With 6 cores per dual port on 5 NICs I can easily get about 100 Mpps per NIC TX (and 65-85 Mpps RX, depending on a NIC, which is in line with what )
This is performance on ConnectX-6 with 6 cores per dual-port:
vtune hotspots:
vtune: Executing actions 75 % Generating a report Elapsed Time: 68.307s
CPU Time: 341.346s
Effective Time: 341.346s
Spin Time: 0s
Overhead Time: 0s
Total Thread Count: 17
Paused Time: 0s
Top Hotspots
Function Module CPU Time % of CPU Time(%)
-------------------------------------------------------------------------------------------------------- ------------- -------- ----------------
rte_rdtsc _t-rex-64 132.300s 38.8%
std::priority_queue<CGenNode*, std::vector<CGenNode*, std::allocator<CGenNode*>>, CGenNodeCompare>::push _t-rex-64 38.642s 11.3%
mlx5_tx_burst_empw_inline libmlx5-64.so 19.090s 5.6%
mlx5_tx_cseg_init libmlx5-64.so 15.152s 4.4%
CNodeGenerator::handle_stl_node _t-rex-64 11.840s 3.5%
[Others] N/A 124.322s 36.4%
Effective Physical Core Utilization: 31.6% (5.049 out of 16)
| The metric value is low, which may signal a poor physical CPU cores
| utilization caused by:
| - load imbalance
| - threading runtime overhead
| - contended synchronization
| - thread/process underutilization
| - incorrect affinity that utilizes logical cores instead of physical
| cores
| Explore sub-metrics to estimate the efficiency of MPI and OpenMP parallelism
| or run the Locks and Waits analysis to identify parallel bottlenecks for
| other parallel runtimes.
|
Effective Logical Core Utilization: 15.8% (5.061 out of 32)

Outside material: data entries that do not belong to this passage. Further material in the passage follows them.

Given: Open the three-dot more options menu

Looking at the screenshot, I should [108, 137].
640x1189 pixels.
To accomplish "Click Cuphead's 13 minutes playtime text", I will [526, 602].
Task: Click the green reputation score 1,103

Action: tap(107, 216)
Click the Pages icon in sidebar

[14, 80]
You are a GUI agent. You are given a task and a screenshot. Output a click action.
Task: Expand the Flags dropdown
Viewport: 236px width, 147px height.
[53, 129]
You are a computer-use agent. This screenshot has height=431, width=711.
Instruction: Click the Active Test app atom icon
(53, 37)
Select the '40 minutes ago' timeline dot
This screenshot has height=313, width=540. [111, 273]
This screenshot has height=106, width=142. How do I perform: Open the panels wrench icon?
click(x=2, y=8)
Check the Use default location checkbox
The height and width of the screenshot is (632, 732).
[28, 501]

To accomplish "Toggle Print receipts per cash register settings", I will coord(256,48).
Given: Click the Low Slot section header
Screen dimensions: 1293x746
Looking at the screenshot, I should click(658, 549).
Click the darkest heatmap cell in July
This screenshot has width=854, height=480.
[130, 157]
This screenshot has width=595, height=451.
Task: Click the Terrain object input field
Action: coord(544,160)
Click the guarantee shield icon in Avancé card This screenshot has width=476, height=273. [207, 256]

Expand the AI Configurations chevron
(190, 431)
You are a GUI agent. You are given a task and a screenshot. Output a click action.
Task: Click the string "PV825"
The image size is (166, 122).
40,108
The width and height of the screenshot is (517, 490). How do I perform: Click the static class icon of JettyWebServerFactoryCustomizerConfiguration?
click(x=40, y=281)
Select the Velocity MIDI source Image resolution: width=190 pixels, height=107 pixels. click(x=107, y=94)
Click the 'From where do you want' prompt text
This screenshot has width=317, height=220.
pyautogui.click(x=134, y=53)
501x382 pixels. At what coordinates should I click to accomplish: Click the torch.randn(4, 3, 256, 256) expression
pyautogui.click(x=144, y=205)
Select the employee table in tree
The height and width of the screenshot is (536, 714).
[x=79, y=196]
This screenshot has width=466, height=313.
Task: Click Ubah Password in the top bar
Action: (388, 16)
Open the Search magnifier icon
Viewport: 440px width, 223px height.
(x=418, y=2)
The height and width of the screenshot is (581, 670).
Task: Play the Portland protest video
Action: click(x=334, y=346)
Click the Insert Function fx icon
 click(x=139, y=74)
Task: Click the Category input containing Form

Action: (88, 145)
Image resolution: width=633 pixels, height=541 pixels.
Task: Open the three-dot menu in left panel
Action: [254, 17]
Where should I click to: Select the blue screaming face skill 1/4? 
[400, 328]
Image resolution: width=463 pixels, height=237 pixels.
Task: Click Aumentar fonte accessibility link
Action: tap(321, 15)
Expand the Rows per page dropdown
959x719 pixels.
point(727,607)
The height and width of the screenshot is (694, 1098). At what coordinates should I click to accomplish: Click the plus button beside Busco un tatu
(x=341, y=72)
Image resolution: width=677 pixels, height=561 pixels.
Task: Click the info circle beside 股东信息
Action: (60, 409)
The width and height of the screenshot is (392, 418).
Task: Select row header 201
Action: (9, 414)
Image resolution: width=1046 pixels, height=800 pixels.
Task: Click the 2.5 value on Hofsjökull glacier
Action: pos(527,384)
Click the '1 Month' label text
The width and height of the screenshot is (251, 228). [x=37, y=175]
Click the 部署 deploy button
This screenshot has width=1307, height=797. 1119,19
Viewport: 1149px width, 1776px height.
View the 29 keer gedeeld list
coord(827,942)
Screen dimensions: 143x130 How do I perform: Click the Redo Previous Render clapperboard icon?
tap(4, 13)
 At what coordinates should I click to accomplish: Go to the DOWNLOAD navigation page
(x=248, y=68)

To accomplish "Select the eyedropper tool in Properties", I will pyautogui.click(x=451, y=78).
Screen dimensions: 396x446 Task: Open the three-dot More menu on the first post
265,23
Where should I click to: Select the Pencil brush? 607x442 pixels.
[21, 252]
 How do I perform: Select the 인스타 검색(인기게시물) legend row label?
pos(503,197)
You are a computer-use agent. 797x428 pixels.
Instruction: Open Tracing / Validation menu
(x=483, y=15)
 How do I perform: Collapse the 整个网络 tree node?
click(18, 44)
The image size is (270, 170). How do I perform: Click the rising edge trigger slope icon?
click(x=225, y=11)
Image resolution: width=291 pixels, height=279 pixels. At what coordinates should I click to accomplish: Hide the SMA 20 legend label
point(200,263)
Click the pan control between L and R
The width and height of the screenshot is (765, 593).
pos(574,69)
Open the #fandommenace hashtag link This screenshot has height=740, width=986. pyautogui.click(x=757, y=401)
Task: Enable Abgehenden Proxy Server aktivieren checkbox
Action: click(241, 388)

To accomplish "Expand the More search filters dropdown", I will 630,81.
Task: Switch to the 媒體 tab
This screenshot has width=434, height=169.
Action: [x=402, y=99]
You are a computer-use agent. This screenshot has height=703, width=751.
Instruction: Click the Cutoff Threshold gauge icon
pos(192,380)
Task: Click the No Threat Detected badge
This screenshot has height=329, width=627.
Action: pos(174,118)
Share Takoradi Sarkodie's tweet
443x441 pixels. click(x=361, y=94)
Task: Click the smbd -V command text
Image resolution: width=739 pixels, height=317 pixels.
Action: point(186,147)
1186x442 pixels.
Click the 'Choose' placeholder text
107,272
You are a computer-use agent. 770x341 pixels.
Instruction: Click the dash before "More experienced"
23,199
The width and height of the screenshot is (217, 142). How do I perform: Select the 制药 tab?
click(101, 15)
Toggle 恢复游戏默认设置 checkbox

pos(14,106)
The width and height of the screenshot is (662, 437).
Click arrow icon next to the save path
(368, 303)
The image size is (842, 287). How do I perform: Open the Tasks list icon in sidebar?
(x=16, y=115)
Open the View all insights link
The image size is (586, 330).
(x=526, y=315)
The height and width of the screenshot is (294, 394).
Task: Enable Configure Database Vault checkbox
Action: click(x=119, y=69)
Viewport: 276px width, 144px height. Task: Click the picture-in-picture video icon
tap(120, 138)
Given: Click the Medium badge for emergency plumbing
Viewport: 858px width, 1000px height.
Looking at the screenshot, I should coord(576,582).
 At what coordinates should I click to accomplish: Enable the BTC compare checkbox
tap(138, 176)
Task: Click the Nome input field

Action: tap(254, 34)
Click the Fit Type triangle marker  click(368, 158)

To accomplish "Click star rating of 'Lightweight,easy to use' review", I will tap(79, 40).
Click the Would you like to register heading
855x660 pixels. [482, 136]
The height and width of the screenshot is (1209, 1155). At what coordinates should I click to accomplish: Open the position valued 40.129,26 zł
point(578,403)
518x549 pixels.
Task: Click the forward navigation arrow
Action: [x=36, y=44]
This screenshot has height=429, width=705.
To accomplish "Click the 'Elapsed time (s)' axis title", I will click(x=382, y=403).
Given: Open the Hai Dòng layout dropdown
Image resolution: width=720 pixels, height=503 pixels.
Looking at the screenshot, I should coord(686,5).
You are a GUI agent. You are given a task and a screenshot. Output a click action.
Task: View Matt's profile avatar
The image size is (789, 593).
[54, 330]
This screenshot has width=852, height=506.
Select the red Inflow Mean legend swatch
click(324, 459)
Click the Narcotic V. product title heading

| The metric value is low, which may signal a poor logical CPU cores
| utilization. Consider improving physical core utilization as the first
| step and then look at opportunities to utilize logical cores, which in
| some cases can improve processor throughput and overall performance of
| multi-threaded applications.
|
Collection and Platform Info
Application Command Line: ./_t-rex-64 "-i" "-c" "6" "--cfg" "/etc/trex_single.yaml" "--mlx5-so"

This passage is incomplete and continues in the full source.